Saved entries
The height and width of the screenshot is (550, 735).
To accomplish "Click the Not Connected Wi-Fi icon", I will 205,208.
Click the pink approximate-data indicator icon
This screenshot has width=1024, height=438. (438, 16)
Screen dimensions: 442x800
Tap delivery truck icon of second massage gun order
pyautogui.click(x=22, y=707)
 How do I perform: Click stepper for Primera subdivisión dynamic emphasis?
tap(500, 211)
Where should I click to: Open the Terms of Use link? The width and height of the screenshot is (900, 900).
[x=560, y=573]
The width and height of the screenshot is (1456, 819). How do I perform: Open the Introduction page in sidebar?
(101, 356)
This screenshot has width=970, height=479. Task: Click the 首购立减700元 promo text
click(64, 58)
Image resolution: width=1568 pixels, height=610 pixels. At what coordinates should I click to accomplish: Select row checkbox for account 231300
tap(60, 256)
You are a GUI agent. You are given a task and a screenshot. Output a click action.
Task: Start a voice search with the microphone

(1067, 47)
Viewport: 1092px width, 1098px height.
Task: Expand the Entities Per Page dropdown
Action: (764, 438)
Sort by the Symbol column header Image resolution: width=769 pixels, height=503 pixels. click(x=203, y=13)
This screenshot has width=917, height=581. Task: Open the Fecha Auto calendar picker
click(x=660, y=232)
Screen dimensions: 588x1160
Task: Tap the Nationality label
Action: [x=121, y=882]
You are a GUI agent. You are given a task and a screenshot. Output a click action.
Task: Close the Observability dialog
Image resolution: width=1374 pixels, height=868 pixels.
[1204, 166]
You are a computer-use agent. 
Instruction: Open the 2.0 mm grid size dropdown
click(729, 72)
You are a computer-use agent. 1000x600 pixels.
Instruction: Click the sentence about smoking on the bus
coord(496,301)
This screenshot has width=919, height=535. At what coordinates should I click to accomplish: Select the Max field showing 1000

▶ _WHAT TO DO_:
Reproduce all of the records above word for word, leaving nothing out.

▶ _WRITTEN SOLUTION_:
The height and width of the screenshot is (550, 735).
To accomplish "Click the Not Connected Wi-Fi icon", I will 205,208.
Click the pink approximate-data indicator icon
This screenshot has width=1024, height=438. (438, 16)
Screen dimensions: 442x800
Tap delivery truck icon of second massage gun order
pyautogui.click(x=22, y=707)
 How do I perform: Click stepper for Primera subdivisión dynamic emphasis?
tap(500, 211)
Where should I click to: Open the Terms of Use link? The width and height of the screenshot is (900, 900).
[x=560, y=573]
The width and height of the screenshot is (1456, 819). How do I perform: Open the Introduction page in sidebar?
(101, 356)
This screenshot has width=970, height=479. Task: Click the 首购立减700元 promo text
click(64, 58)
Image resolution: width=1568 pixels, height=610 pixels. At what coordinates should I click to accomplish: Select row checkbox for account 231300
tap(60, 256)
You are a GUI agent. You are given a task and a screenshot. Output a click action.
Task: Start a voice search with the microphone

(1067, 47)
Viewport: 1092px width, 1098px height.
Task: Expand the Entities Per Page dropdown
Action: (764, 438)
Sort by the Symbol column header Image resolution: width=769 pixels, height=503 pixels. click(x=203, y=13)
This screenshot has width=917, height=581. Task: Open the Fecha Auto calendar picker
click(x=660, y=232)
Screen dimensions: 588x1160
Task: Tap the Nationality label
Action: [x=121, y=882]
You are a GUI agent. You are given a task and a screenshot. Output a click action.
Task: Close the Observability dialog
Image resolution: width=1374 pixels, height=868 pixels.
[1204, 166]
You are a computer-use agent. 
Instruction: Open the 2.0 mm grid size dropdown
click(729, 72)
You are a computer-use agent. 1000x600 pixels.
Instruction: Click the sentence about smoking on the bus
coord(496,301)
This screenshot has width=919, height=535. At what coordinates should I click to accomplish: Select the Max field showing 1000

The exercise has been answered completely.